Whey, the main by-product obtained from the manufacture of cheese, which contains a very high organic load (mainly due to the lactose content), is not easily degradable and creates concern over environmental issues. Hydrolysis of lactose present in whey and conversion of whey lactose into valuable products such as bioethanol, sweet syrup, and animal feed offers the possibility of whey bioremediation. The increasing need for bioremediation in the dairy industry has compelled researchers to search for a novel source of β-galactosidase with diverse properties. In the present study, the bacterium Paracoccus marcusii KGP producing β-galactosidase was subjected to morphological, biochemical, and probiotic characterisation. The bacterial isolate was found to be non-pathogenic and resistant to low pH (3 and 4), bile salts (0.2%), salt (10%), pepsin (at pH 3), and pancreatin (at pH 8). Further characterisation revealed that the bacteria have a good auto-aggregation ability (40% at 24 h), higher hydrophobicity (chloroform-60%, xylene-50%, and ethyl acetate-40%) and a broad spectrum of antibiotic susceptibility. The highest growth of P. marcusii KGP was achieved at pH 7 and 28 °C, and the yeast extract, galactose, and MgSO₄ were the best for the growth of the bacterial cells. The bacterium KGP was able to utilise whey as a substrate for its growth with good β-galactosidase production potential. Furthermore, the β-galactosidase extracted from the isolate KGP could hydrolyse 47% whey lactose efficiently at 50 °C. The study thus reveals the potential application of β-galactosidase from P. marcusii KGP in whey bioremediation.

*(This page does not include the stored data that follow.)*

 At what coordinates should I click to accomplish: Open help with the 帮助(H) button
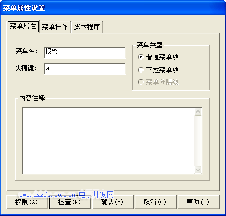(199, 202)
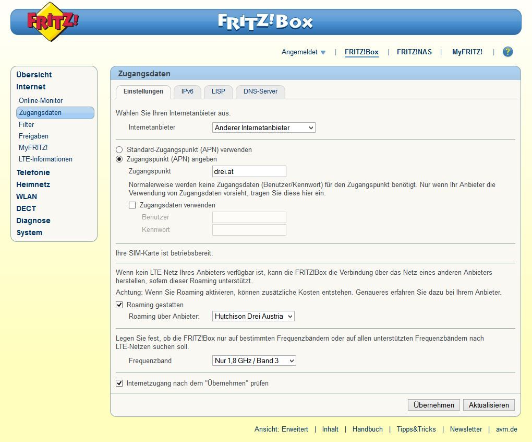The image size is (532, 442).
Task: Expand the Roaming über Anbieter dropdown
Action: 253,316
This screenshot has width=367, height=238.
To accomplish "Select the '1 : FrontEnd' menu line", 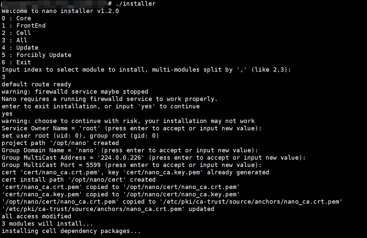I will [x=24, y=26].
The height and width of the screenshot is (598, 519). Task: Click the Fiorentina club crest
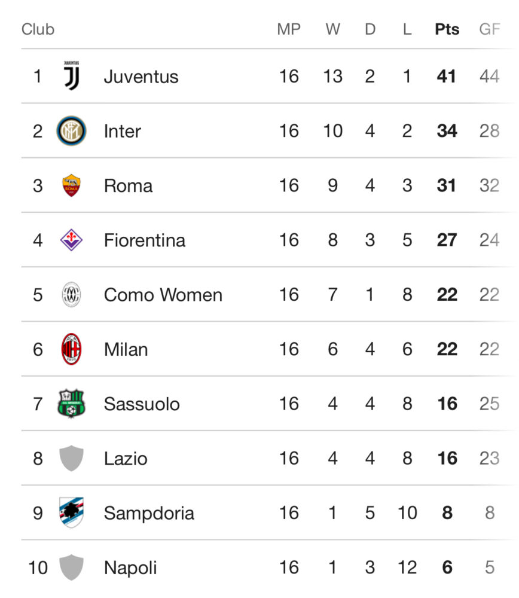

乳清是从奶酪制造中获得的主要副产品，它含有非常高的有机负荷（主要是由于乳糖含量），不易降解并引起对环境问题的担忧。乳清中乳糖的水解和乳清乳糖转化为有价值的产品，如生物乙醇、甜糖浆和动物饲料，为乳清生物修复提供了可能性。乳制品行业对生物修复的需求不断增加，迫使研究人员寻找具有多种特性的 β-半乳糖苷酶的新来源。在本研究中，Paracoccus marcusii细菌对产生 KGP 的 β-半乳糖苷酶进行形态学、生化和益生菌表征。发现该细菌分离物是非致病性的，并且对低 pH（3 和 4）、胆盐（0.2%）、盐（10%）、胃蛋白酶（pH 3）和胰酶（pH 8）具有抗性。进一步表征表明，该细菌具有良好的自聚集能力（24 小时为 40%）、更高的疏水性（氯仿 60%、二甲苯 50% 和乙酸乙酯 40%）和广谱抗生素敏感性。P. marcusii KGP 在 pH 7 和 28 °C 下生长最快，酵母提取物、半乳糖和 MgSO ₄最有利于细菌细胞的生长。细菌 KGP 能够利用乳清作为其生长的底物，并具有良好的 β-半乳糖苷酶生产潜力。此外，从分离株 KGP 中提取的 β-半乳糖苷酶可以在 50°C 下有效水解 47% 的乳清乳糖。因此，该研究揭示了来自P. marcusii KGP的 β-半乳糖苷酶在乳清生物修复中的潜在应用。